Je rappelle toutefois l’attachement de notre commission, madame la ministre, à ce que les collectivités locales soient en mesure d’être au rendez-vous de la relance. Cela implique un certain volontarisme de la part du Gouvernement – je sais que vous-même n’en manquez pas – pour mieux compenser les pertes de recettes et les hausses de dépenses.
Je dirai à présent quelques mots sur les crédits de la mission « Relations avec les collectivités territoriales » (RCT) stricto sensu.
Pour 2021, ceux-ci s’élèveraient à 3, 8 milliards d’euros en autorisations d’engagement et à 3, 9 milliards d’euros en crédits de paiement, ce qui ne représente qu’une très faible part des transferts financiers de l’État aux collectivités territoriales, lesquels s’élèveraient à 104, 4 milliards d’euros en 2021.
La première caractéristique du budget qui nous est proposé est – une fois n’est pas coutume ! – sa stabilité. En effet, les hausses de crédits constatées tiennent, pour l’essentiel, à des mesures de périmètre.
La principale action de la mission concerne les dotations d’investissement au bloc communal, au premier rang desquelles la dotation d’équipement des territoires ruraux (DETR), la dotation de soutien à l’investissement local (DSIL) et la dotation politique de la ville (DPV). Comme les années précédentes, les crédits alloués à ces dotations s’élèvent à 1, 8 milliard d’euros.
La mission RCT porte une partie du plan de relance puisqu’elle permet de couvrir, à hauteur de 100 millions d’euros, les crédits de paiement afférents au milliard d’euros d’autorisations d’engagement consommées en 2020 au titre de la DSIL exceptionnelle votée dans le cadre de la troisième loi de finances rectificative. Cette dernière devait permettre de financer des projets relevant de trois priorités : la transition écologique, la résilience sanitaire et la rénovation du patrimoine. Au 15 octobre, 1 749 projets ont été programmés, pour un montant de 320 millions d’euros.
Je le rappelle, sur l’initiative du Sénat, il avait été prévu que, à titre exceptionnel, ces crédits puissent financer des projets éligibles à la DETR. Ces derniers représentent à date environ 14 % des projets subventionnés.
Nous regrettons néanmoins que, malgré son caractère présenté comme « exceptionnel », ce dispositif ne fasse l’objet d’aucun indicateur de performance dédié. Un tel indicateur aurait permis de mesurer la rapidité de consommation des crédits, d’établir la typologie des projets financés ou encore d’évaluer leur effet de levier sur l’investissement local, qui doit être un pilier de la réponse à la crise économique.
Mes chers collègues, comme les années précédentes, nous vous proposons d’adopter les crédits de la mission.

* _Objectif énoncé 1_
Dressez la liste complète des dotations d'investissement au bloc communal nommées dans le document source, en indiquant le sigle de chacune.

* _Liste de données_
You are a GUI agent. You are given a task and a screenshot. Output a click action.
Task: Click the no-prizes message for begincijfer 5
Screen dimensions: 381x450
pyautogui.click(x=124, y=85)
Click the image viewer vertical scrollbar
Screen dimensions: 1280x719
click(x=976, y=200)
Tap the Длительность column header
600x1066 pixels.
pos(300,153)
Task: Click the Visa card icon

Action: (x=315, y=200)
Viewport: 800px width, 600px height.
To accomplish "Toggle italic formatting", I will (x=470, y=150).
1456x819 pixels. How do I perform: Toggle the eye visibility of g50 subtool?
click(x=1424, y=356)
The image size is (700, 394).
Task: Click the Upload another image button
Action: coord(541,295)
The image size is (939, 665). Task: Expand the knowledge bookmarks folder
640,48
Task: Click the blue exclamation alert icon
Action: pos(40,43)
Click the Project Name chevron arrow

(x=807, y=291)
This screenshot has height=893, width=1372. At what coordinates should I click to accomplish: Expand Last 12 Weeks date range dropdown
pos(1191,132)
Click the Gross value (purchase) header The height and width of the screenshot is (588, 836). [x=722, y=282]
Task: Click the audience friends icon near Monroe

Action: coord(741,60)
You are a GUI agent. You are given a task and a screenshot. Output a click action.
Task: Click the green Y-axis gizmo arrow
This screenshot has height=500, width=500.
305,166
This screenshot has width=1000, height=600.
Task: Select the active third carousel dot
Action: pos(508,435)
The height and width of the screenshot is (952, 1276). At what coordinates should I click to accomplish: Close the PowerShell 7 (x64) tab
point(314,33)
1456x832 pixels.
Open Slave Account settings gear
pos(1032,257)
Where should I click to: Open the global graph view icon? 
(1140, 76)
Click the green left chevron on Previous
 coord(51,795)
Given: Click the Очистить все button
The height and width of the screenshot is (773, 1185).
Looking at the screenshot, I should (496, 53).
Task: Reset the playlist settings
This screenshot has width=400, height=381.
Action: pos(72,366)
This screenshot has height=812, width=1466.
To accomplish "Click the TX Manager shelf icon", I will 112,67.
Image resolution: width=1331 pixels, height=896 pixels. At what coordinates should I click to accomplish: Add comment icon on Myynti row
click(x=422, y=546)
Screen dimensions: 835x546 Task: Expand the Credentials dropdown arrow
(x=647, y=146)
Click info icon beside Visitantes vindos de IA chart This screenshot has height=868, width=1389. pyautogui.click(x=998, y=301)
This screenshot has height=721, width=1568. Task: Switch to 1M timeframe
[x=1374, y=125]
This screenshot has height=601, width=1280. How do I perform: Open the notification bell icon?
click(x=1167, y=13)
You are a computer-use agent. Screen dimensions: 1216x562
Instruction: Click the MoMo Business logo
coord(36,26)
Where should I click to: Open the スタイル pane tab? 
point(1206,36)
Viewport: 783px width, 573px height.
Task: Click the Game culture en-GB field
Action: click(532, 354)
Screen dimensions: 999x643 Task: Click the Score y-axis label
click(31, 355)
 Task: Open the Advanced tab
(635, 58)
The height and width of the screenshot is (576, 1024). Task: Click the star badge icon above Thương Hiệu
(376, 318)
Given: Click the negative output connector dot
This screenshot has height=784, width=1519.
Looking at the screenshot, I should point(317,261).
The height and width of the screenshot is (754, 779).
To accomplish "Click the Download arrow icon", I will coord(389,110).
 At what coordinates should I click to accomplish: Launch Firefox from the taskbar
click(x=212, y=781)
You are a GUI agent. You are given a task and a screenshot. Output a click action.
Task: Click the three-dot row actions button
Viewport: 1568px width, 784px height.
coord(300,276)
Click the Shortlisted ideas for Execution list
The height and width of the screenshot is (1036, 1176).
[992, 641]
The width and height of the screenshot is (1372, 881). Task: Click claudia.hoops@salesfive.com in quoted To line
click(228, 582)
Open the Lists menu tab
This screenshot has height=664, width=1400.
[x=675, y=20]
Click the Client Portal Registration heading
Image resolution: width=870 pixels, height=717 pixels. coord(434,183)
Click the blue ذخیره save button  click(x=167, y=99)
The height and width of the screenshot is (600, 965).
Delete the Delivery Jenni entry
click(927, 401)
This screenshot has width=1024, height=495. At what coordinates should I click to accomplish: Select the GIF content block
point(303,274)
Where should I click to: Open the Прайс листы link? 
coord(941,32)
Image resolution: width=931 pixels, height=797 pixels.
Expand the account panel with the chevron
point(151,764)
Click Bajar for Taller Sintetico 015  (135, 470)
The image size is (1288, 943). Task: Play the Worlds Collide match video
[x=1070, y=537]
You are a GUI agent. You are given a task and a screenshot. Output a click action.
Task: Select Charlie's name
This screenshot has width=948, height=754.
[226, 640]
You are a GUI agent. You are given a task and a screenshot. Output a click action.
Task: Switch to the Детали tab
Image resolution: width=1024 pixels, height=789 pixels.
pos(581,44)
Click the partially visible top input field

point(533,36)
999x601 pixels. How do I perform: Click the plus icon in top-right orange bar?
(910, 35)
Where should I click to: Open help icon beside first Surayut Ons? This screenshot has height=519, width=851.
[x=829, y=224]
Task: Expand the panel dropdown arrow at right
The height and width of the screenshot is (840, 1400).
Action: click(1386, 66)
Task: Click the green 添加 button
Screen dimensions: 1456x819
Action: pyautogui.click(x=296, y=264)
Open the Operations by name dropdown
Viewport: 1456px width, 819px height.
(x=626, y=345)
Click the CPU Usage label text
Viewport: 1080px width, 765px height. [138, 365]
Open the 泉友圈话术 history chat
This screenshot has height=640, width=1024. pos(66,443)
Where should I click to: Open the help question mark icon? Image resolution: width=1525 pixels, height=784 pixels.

* _Objectif énoncé 2_
Recopiez à l'identique les lignes de la liste, à partir de son début et jusqu'à la ligne qui contient « Action: (x=315, y=200) », celle-ci comprise.

* _Réponse 1_
- Dotation d'équipement des territoires ruraux (DETR)
- Dotation de soutien à l'investissement local (DSIL)
- Dotation politique de la ville (DPV)

* _Réponse 2_
You are a GUI agent. You are given a task and a screenshot. Output a click action.
Task: Click the no-prizes message for begincijfer 5
Screen dimensions: 381x450
pyautogui.click(x=124, y=85)
Click the image viewer vertical scrollbar
Screen dimensions: 1280x719
click(x=976, y=200)
Tap the Длительность column header
600x1066 pixels.
pos(300,153)
Task: Click the Visa card icon

Action: (x=315, y=200)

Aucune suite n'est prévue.